Do you spank the kid who stole a cookie from the jar or simply remind the kid? Is it better to lock the cookies? What about adults involved in illegal activities? Do you increase the deterrents like punishments to avoid unwanted behavior? Or do you shame them publicly to prevent repetition of similar incidents? It is a good thing that we have an active media in Canada to expose scandals, supported by armies of independent bloggers and activists.

What can be done to prevent future scandals at Canadian organizations? Of course, we know about transparency, accountability, regular internal auditing, annual external auditing, surprise checks, and so on. However, the idea that is on top of my head is public scrutiny -- increasing the level of deterrence by high stakeholder alertness, awareness, and activity.

If stakeholders are ignorant, intimidated, or so busy with their lives that they do not pause to ask questions or challenge people in charge of financial decisions and spending, it provides opportunities for money managers to steal or people in charge to be negligent. It is important for the members of the organizations and the general public to take a greater interest in the affairs of organizations. Of course, this is common sense and stating the obvious. However, in reality, how often are the stakeholders vigilant and involved?

Here is an example: Do all of us know what FIPPA is? We are referring to the Freedom of Information and Protection of Privacy Act. Do we know how to use FIPPA and access information from public organizations? Would we be willing to utilize that right, or be intimidated to do so?

I wonder how many FIPPA applications were filed in all Canada in 2012, in total. We will know after the year is over. What would happen if that number doubled in 2013? What would happen if there was whistle-blower protection in all organizations? Would there be a reduction in scandals? Probably.

Information is power, and asymmetry of information gives the persons in charge a greater power to cheat. This power can be equalized by making the information symmetrical and open to all. Scrutiny is the Kryptonite of scandals, in the sense that a vigilant and engaged public can possibly deter potential criminals. Employed people in organizations are already lucky to be having well-paid jobs, at a time when many new graduates struggle to find employment. They have no business gambling with, or stealing taxpayer or stakeholder money.

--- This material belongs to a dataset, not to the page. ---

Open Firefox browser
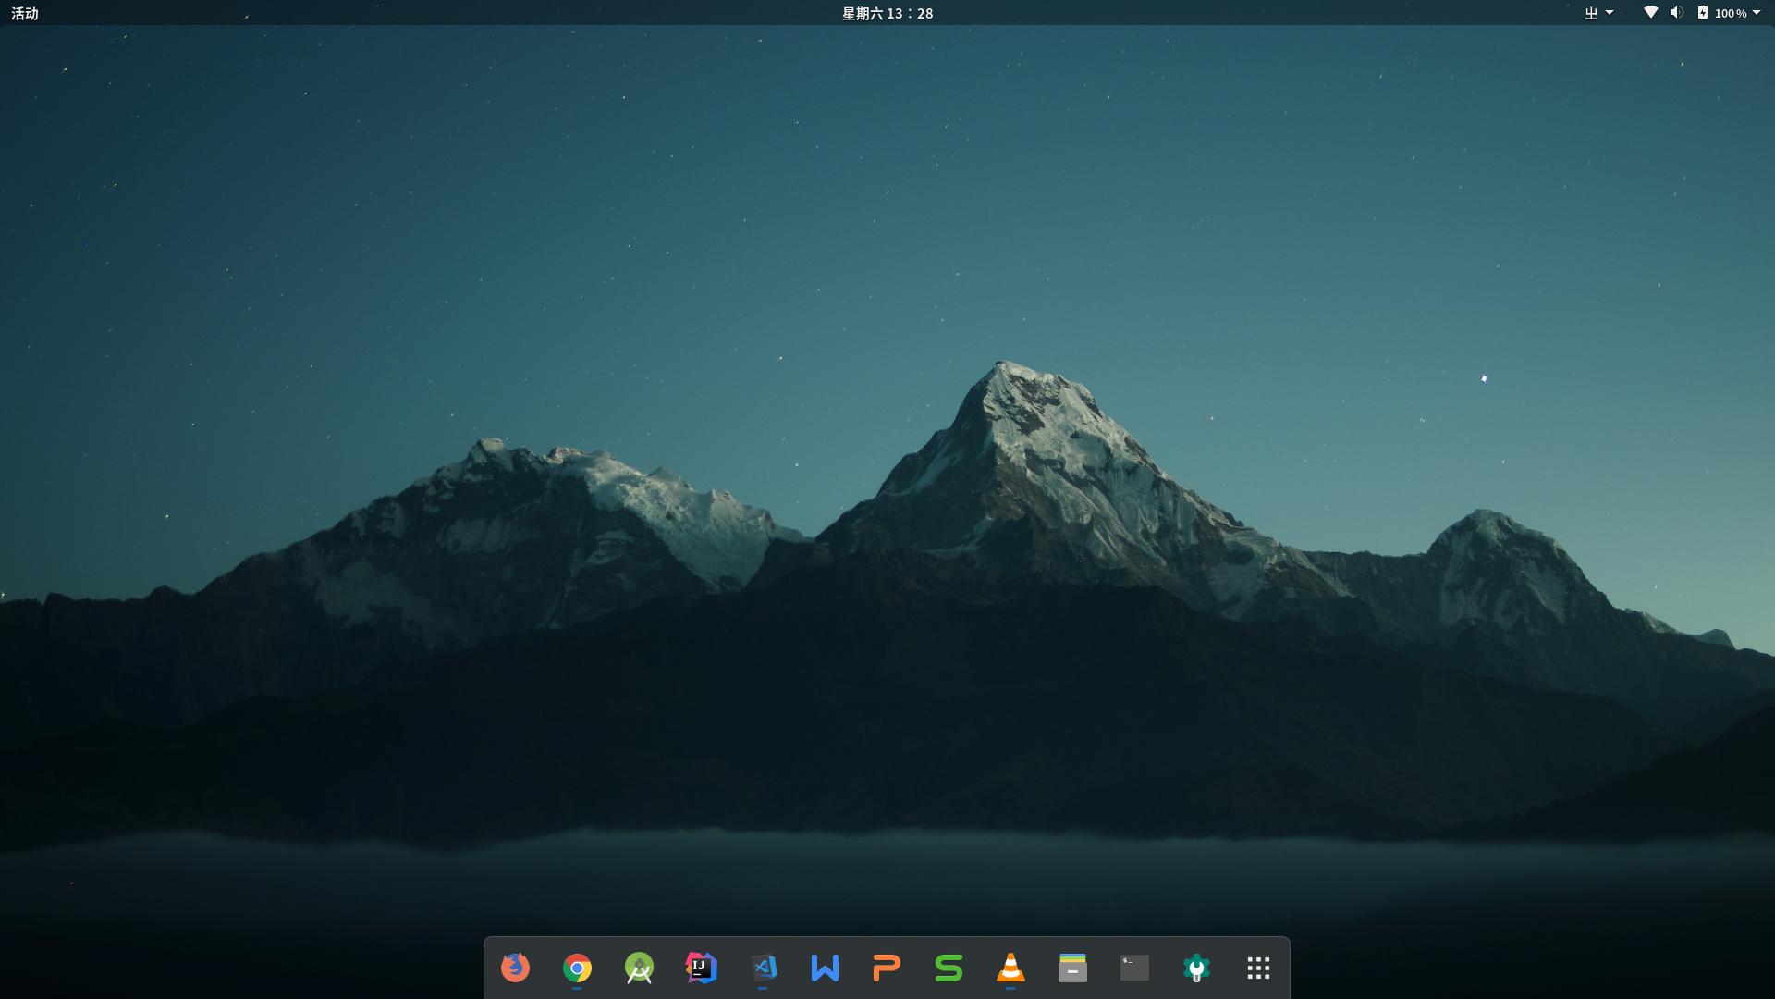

A bottom-up approach is much-needed in all organizations in Canada. The top-down-only method of decision-making, management, or solving problems may slowly become unpopular, if not obsolete. The good news is that a social change seems to be in progress. The stakeholders are enlightened now, and smarter.

Methods of communication have improved. Group messaging and sharing activities are common. Ideas spread quickly. Good ideas spread faster. Unfortunately, this enlightenment has not always been converted into action. It is important for the people at the bottom to speak up, demand what they want and get what they deserve, instead of simply having a trickle-down system of policies and implementations.

There is a saying "Nothing changes if nothing changes". If we want 2013 to be better than 2012, changes will be necessary. That includes increasing the symmetry of information, and vigilance. Scrutiny can indeed be the Kryptonite of scandals. Happy New Year 2013!